Link mentions AIDS patients as an example. Her agency has only treated one or two AIDS patients in recent years, and the patients weren’t treated specifically for AIDS. So her agency has less reason to be concerned about AIDS than do agencies that routinely treat AIDS patients.
"You will have some agencies that do a lot of home infusion on AIDS patients, and that’s a big risk," she says.
However, if the agency’s home infusion department grows and more people with AIDS were being seen by the agency, then AIDS might become a priority, she adds.
3. Select your agency’s medical procedures that place patients at high risk for infection.
The quality managers suggest home care agencies monitor patients who have central lines, peripherally inserted central catheters, urinary tract catheters, IV central lines, and suprapubic catheters.
"Look at the patients who have a ventilator or any invasive device," says Lilia Rosenheimer, RN, PHN, MPA, director of Community Home Health Care of San Pablo, CA. The full-service, hospital-based agency conducts 36,000 visits a year in the Bay area of northern California. It’s part of the Tenet Health System of Santa Barbara, CA.
"Any time you have a device in, you have an increased risk of infection," Rosenheimer says.
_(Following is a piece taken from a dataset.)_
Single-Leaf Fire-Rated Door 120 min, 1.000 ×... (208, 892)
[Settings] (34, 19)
Home care agencies also need to find out whether the patient had been using an invasive device before being discharged from the hospital, Dotson says.
"If they have a catheter in the hospital and came home with no catheter, but later came down with a urinary tract infection, then the infection might track back to the catheter," she explains.
4. Monitor occupational exposures to infectious diseases.
"You need to monitor positive [purified] protein derivative tests [for TB] and educate patients and employees on the spread of infectious diseases," Link states.
Dotson says Columbia Homecare requires staff to take the TB skin test every year. The agency had one aide and a nurse who tested positive for TB during one year’s exam, although they had tested negative the year before. (See story on choosing indicators, p. 109.)
Dotson and Link say nurses could expose themselves to infection through accidental needlesticks. Similarly, a patient’s bodily fluids could splash and come in contact with the employee’s mucous membranes.
The best way to handle these accidents is to send the employee immediately to the emergency room for a blood test, Dotson says. Her agency has employees tested for HIV and hepatitis B.
Then if the test comes back negative, the employee is retested at three months, six months, and one year post-exposure.
Columbia Homecare has followed about five employees who were exposed to infectious diseases, and all of them tested negative a year after the exposure, Dotson says.
Link suggests quality managers identify the occupational exposures defined by the Occupa tional Safety and Health Administration of Washington, DC. Every agency already must track these infections, she adds.